WHAT THE EXERCISE ASKS:
Your answer should be the lines of the listing that contain the word "Select".

»»

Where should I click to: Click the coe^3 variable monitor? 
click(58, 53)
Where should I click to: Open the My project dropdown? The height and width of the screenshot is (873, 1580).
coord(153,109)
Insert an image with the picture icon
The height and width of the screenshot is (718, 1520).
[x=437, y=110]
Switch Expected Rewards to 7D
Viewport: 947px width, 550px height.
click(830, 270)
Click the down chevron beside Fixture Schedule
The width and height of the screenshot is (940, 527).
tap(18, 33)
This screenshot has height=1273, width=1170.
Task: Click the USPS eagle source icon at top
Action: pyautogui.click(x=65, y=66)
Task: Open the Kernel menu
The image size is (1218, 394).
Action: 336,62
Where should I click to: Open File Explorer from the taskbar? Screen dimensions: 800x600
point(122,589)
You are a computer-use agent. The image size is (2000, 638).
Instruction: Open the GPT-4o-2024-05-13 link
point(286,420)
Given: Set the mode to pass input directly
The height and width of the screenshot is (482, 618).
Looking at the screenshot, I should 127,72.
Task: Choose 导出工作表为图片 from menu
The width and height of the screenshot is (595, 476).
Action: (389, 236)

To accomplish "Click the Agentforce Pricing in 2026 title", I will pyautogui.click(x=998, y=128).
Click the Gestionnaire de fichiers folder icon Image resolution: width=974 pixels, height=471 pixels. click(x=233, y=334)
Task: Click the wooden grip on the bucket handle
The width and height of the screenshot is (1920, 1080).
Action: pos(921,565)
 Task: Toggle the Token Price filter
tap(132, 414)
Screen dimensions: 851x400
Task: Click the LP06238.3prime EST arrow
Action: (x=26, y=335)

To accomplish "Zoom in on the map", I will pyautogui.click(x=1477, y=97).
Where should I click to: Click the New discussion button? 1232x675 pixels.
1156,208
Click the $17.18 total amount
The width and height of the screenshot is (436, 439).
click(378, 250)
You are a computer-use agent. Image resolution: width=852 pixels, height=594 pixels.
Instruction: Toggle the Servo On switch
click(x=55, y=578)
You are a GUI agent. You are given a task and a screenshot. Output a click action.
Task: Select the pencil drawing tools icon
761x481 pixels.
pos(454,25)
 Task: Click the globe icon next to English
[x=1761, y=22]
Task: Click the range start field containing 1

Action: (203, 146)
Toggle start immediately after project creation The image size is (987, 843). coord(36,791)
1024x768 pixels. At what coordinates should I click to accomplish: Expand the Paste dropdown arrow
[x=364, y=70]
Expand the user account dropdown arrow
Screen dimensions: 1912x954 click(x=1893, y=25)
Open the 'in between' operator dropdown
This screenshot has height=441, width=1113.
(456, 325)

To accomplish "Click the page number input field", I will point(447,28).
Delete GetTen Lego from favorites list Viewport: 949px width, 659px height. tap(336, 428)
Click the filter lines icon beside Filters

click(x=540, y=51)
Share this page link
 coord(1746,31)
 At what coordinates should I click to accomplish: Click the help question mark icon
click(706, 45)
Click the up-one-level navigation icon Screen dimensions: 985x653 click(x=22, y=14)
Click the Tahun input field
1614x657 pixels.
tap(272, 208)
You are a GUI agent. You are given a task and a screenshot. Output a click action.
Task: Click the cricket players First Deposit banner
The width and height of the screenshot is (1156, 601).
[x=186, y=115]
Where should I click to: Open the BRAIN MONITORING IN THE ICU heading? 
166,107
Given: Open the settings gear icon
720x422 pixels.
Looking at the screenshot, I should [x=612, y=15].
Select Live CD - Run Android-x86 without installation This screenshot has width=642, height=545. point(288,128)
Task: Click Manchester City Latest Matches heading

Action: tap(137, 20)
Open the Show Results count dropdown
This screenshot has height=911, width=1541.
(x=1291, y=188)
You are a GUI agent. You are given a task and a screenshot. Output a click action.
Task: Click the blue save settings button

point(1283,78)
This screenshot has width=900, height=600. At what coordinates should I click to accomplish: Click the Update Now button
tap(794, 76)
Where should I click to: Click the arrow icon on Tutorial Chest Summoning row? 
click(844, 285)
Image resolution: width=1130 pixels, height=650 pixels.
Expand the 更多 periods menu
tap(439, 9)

««

ANSWER TO THE EXERCISE:
Task: Select the pencil drawing tools icon
Select Live CD - Run Android-x86 without installation This screenshot has width=642, height=545. point(288,128)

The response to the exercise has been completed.